The chart maps (completion.mode, embedding.mode) → NEBULA_CONFIG_NAME automatically. Customers who want a different TOML profile WITHIN the chart’s hardcoded provider families (different embedding model / dimension, different per-task LLM picks, different concurrency settings — all while keeping openai/... strings on external roles and vllm/... strings on in-cluster roles) override via llm.inCluster.configName. Model + dimension overrides flow through env vars (NEBULA_LLM_<provider>_MODEL, NEBULA_EMBEDDING_<provider>_MODEL, NEBULA_EMBEDDING_<provider>_DIMENSION); the chart emits them when llm.<role>.model / llm.embedding.dimension are set. Embedding dimension is part of catalog identity — the chart fails template-time if llm.embedding.model is set without llm.embedding.dimension, and the runtime mirrors the same check in EmbeddingConfig’s Pydantic @model_validator(mode='after') (moved from EmbeddingProvider.__init__ so catalogctl + the DB provider see the override too). Non-OpenAI external providers are NOT supported via configName alone. The chart hardcodes NEBULA_LLM_OPENAI_* / NEBULA_EMBEDDING_OPENAI_* env-var families for mode: external (and the _VLLM_* family for mode: inCluster). Pointing mode: external at a customer-hosted vLLM endpoint or other non-OpenAI provider requires either a sidecar / post-render step that injects the matching NEBULA_LLM_VLLM_* env vars, or a chart fork — overriding configName to a TOML with vllm/... model strings would render successfully but route to env vars the chart never emits, and every completion would fail at runtime.

Wiring to Nebula

When either role is inCluster, the chart:

Sets NEBULA_CONFIG_NAME to the auto-picked TOML matching the (completion.mode, embedding.mode) combo (one of full_openai, onprem_local, onprem_external_completion_local_embedding, onprem_local_completion_external_embedding). Customers with a custom TOML override via llm.inCluster.configName.
For completion.mode: inCluster: sets NEBULA_LLM_VLLM_API_BASE to http://vllm-instruction.<namespace>.svc:8000/v1. Completion routing in core/providers/model_routing.py reads this env override.
For embedding.mode: inCluster: sets NEBULA_EMBEDDING_VLLM_API_BASE to http://vllm-embedding.<namespace>.svc:8000/v1. EmbeddingConfig’s @model_validator(mode='after') in core/base/providers/embedding.py reads this during config load (before factory.create_database_provider / catalogctl consume config.embedding) and overrides the TOML base_url.
For external roles: the chart emits the matching env vars from llm.<role>.{apiBase, apiKey, apiKeySecret}.

No ConfigMap is mounted — the in-image TOML is the source of truth for everything except endpoint URLs, which env vars handle directly.
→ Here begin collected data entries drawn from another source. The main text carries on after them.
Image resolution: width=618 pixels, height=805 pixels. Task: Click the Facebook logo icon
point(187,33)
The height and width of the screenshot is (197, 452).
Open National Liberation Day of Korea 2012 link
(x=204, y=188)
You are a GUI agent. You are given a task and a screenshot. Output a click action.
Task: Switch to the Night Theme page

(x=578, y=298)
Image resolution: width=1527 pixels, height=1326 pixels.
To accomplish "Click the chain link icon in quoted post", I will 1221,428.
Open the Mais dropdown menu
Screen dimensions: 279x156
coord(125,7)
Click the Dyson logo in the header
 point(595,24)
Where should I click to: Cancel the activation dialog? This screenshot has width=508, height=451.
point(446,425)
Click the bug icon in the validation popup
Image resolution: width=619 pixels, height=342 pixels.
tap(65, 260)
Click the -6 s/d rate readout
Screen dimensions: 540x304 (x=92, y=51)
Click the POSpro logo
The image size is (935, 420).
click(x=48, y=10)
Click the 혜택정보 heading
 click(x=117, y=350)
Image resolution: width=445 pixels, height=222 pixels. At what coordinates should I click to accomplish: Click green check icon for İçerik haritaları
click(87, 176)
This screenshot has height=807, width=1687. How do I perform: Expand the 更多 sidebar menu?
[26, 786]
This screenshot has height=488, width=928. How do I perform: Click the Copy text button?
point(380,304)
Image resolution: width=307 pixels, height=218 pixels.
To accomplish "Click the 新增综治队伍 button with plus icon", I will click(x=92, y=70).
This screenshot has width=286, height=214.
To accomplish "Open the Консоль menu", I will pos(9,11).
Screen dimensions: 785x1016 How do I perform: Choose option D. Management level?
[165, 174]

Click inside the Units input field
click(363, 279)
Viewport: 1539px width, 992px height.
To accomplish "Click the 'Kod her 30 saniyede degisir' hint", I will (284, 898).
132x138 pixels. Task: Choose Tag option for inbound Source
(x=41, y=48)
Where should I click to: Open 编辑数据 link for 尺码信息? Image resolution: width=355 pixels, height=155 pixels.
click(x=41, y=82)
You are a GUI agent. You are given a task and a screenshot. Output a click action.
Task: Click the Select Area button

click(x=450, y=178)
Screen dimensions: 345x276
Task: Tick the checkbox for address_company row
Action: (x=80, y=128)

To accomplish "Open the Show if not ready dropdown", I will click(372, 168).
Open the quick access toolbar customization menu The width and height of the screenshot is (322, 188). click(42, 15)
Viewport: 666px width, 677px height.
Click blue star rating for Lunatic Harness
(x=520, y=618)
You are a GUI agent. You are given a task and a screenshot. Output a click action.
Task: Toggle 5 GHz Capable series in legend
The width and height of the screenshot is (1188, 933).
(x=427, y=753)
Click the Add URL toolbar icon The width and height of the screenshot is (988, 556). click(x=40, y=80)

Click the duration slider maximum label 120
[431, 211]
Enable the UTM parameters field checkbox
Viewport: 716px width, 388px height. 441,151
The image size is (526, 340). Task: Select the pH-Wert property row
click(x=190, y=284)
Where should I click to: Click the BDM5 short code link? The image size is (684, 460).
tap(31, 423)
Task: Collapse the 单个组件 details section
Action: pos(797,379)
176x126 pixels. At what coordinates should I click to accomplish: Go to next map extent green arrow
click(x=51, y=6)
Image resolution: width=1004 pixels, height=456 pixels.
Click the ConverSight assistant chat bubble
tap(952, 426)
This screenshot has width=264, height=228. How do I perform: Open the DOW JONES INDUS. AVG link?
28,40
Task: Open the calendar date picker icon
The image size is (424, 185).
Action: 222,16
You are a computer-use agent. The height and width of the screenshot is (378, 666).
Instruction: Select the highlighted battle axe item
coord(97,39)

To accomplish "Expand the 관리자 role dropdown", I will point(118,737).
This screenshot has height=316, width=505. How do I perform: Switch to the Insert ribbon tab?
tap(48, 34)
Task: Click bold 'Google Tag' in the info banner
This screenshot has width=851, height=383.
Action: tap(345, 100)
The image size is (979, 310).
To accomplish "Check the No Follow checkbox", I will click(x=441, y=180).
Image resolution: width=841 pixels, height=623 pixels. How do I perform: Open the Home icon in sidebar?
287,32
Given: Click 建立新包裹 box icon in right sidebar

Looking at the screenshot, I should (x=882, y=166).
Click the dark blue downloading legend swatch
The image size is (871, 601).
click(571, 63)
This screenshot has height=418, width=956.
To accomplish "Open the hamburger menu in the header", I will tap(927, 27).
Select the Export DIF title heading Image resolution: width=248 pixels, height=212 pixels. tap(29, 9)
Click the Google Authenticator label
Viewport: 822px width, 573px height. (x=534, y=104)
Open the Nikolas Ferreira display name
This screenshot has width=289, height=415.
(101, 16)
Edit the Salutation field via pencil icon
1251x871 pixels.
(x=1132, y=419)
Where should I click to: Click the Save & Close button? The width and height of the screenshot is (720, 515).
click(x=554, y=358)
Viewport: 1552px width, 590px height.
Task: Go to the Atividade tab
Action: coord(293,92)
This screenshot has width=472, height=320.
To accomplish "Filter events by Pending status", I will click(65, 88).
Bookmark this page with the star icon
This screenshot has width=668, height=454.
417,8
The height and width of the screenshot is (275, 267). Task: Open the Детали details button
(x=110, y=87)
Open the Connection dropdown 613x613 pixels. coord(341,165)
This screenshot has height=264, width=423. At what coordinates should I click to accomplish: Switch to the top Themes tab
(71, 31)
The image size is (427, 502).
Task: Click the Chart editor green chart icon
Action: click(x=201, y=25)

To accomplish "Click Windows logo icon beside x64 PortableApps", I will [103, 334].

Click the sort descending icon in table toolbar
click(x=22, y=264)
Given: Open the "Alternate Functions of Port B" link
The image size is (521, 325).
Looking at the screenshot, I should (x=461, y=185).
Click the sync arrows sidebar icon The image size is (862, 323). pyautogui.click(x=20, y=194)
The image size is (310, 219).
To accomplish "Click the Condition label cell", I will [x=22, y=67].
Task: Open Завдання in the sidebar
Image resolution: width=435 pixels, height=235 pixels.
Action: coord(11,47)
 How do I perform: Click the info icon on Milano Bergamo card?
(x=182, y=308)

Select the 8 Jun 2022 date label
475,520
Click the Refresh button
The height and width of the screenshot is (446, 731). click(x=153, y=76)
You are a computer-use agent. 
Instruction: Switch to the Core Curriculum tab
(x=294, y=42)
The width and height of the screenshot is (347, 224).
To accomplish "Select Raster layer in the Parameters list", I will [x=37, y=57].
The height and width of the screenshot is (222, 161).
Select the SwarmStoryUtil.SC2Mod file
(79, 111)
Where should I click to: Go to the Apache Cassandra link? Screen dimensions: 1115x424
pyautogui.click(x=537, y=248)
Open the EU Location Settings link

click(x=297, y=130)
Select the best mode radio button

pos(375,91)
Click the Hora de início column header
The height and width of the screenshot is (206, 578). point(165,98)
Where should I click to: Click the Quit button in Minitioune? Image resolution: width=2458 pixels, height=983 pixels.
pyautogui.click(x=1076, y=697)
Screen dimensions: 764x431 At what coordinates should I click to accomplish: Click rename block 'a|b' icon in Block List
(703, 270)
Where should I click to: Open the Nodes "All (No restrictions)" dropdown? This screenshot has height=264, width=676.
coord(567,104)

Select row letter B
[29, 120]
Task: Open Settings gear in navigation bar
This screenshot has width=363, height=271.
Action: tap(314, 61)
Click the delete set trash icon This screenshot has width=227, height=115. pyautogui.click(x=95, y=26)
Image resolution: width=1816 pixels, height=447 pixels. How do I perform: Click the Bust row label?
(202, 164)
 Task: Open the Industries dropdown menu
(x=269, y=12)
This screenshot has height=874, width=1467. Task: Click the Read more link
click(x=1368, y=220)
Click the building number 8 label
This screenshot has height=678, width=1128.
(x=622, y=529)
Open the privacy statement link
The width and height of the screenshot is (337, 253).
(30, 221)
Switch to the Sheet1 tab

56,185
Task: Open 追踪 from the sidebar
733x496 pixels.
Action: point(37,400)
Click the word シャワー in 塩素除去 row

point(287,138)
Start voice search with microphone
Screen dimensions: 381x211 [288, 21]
The chart’s supported customization surface is: per-role mode (llm.completion.mode / llm.embedding.mode), external-endpoint settings (llm.<role>.{apiBase, apiKey, apiKeySecret}), vLLM resource sizing (vllm.profiles[*].resources / gpu / replicas), node placement (nodeSelector / tolerations / affinity), HF token plumbing (global.hfToken), and per-profile autoscaling/PDB toggles. Swapping the served weights (e.g. running a community AWQ build of the same model while Nebula still requests Qwen/Qwen3.5-9B) is supported via the servedAs field on each profile. Set both:

vllm:
  profiles:
    - name: instruction
      model: <hf-repo-with-the-actual-weights>     # weights vLLM loads (e.g. a verified AWQ or FP8 build)
      servedAs: Qwen/Qwen3.5-9B                     # name vLLM advertises (== name Nebula requests from the in-image TOML)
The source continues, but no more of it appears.